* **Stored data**
::::
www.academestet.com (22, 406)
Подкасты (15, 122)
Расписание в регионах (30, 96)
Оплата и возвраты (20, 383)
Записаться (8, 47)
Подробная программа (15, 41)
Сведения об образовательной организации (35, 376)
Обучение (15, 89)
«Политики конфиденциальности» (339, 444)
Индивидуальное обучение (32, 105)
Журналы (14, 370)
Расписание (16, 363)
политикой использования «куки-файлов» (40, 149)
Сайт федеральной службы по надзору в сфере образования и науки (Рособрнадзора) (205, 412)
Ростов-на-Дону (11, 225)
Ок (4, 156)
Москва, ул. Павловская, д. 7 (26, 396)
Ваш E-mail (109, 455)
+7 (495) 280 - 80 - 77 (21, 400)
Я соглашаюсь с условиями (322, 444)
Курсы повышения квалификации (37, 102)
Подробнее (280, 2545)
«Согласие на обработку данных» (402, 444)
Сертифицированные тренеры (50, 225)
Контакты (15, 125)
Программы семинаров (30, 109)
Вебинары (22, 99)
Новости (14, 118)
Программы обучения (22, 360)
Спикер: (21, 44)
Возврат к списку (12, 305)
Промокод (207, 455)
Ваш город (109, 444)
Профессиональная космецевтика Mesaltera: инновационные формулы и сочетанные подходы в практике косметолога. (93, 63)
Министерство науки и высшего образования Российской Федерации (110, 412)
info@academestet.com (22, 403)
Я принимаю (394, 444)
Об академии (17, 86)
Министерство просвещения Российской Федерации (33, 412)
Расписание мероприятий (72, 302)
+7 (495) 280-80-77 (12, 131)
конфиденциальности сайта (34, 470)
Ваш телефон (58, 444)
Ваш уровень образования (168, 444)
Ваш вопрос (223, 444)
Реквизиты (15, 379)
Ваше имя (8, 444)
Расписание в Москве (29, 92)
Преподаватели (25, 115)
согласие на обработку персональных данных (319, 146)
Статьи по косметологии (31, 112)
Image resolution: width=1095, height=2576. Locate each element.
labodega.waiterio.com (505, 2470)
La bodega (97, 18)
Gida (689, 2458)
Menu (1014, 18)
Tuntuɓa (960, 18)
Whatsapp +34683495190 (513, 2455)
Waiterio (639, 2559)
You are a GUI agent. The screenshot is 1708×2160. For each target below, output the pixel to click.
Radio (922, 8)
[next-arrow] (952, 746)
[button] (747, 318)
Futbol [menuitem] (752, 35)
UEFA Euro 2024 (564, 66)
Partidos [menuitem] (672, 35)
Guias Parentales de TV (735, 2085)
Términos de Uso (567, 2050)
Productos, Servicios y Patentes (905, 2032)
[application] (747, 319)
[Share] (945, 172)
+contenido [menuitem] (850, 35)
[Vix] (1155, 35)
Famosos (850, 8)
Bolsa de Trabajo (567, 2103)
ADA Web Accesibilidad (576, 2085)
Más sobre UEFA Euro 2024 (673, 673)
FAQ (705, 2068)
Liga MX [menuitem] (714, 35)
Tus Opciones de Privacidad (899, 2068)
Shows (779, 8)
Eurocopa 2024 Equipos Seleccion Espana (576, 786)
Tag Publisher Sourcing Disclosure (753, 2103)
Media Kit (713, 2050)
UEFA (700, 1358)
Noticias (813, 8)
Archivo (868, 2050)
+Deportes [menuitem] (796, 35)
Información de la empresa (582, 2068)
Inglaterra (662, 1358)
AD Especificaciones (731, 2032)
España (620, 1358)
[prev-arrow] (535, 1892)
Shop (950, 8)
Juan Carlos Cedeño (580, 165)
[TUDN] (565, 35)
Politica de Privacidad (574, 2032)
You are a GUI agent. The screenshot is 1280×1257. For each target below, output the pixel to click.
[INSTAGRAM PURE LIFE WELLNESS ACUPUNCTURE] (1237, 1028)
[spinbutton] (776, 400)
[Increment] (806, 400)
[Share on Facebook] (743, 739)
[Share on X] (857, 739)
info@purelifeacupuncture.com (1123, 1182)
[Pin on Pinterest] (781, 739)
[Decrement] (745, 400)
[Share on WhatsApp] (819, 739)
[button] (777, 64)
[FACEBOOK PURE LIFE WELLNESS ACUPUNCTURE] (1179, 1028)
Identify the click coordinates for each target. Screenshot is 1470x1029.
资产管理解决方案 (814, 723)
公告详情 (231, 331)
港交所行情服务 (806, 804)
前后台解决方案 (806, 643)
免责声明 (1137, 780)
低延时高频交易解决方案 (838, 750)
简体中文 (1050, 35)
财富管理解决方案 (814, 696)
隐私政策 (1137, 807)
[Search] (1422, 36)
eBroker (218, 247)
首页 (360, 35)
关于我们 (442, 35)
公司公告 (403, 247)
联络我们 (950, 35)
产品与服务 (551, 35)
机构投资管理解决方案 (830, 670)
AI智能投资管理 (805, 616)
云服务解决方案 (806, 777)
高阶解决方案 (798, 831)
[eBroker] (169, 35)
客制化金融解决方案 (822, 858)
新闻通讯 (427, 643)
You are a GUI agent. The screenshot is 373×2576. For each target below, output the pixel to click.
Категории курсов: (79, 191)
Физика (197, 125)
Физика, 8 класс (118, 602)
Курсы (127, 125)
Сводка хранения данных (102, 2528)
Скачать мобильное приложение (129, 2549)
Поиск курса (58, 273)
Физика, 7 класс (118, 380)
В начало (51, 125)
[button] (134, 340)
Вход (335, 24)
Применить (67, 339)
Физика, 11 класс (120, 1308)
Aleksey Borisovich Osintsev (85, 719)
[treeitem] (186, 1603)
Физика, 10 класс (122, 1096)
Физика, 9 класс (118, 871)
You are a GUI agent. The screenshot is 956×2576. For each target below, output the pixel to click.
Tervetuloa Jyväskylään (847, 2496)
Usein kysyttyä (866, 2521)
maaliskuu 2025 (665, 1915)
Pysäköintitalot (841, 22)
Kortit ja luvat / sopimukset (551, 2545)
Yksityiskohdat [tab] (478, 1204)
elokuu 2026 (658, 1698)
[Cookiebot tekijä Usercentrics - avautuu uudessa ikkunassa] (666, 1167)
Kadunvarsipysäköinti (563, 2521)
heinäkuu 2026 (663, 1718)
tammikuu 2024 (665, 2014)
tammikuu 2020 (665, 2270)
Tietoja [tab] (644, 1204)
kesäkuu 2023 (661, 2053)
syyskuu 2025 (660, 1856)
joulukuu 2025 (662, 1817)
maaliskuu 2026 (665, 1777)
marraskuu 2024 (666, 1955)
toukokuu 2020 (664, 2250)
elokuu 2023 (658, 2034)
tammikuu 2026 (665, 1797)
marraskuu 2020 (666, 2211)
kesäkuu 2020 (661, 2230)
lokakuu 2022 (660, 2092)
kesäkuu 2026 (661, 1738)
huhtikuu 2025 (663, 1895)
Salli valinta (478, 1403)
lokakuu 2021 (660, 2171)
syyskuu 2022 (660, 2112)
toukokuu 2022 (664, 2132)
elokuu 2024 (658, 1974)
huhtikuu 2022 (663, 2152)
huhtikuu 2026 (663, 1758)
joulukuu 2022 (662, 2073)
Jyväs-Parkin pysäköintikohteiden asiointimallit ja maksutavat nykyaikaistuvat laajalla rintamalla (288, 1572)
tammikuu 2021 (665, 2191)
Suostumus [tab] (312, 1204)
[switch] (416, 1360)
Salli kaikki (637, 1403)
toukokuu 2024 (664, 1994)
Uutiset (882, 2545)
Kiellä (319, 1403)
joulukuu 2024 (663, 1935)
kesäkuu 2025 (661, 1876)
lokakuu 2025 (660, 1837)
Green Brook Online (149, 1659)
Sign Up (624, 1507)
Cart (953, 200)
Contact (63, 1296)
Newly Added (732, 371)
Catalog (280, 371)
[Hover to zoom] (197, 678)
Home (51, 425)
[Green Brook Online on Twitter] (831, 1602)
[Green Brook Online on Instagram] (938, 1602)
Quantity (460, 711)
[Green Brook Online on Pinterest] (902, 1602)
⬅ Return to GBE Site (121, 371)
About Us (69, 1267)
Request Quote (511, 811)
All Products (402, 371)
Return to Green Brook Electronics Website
::::
* **The task**
Your answer should be the exact lines above from the one with "Расписание (16, 363)" through the one with "Вебинары (22, 99)", both included, and nothing besides.

* **Response for this exercise**
Расписание (16, 363)
политикой использования «куки-файлов» (40, 149)
Сайт федеральной службы по надзору в сфере образования и науки (Рособрнадзора) (205, 412)
Ростов-на-Дону (11, 225)
Ок (4, 156)
Москва, ул. Павловская, д. 7 (26, 396)
Ваш E-mail (109, 455)
+7 (495) 280 - 80 - 77 (21, 400)
Я соглашаюсь с условиями (322, 444)
Курсы повышения квалификации (37, 102)
Подробнее (280, 2545)
«Согласие на обработку данных» (402, 444)
Сертифицированные тренеры (50, 225)
Контакты (15, 125)
Программы семинаров (30, 109)
Вебинары (22, 99)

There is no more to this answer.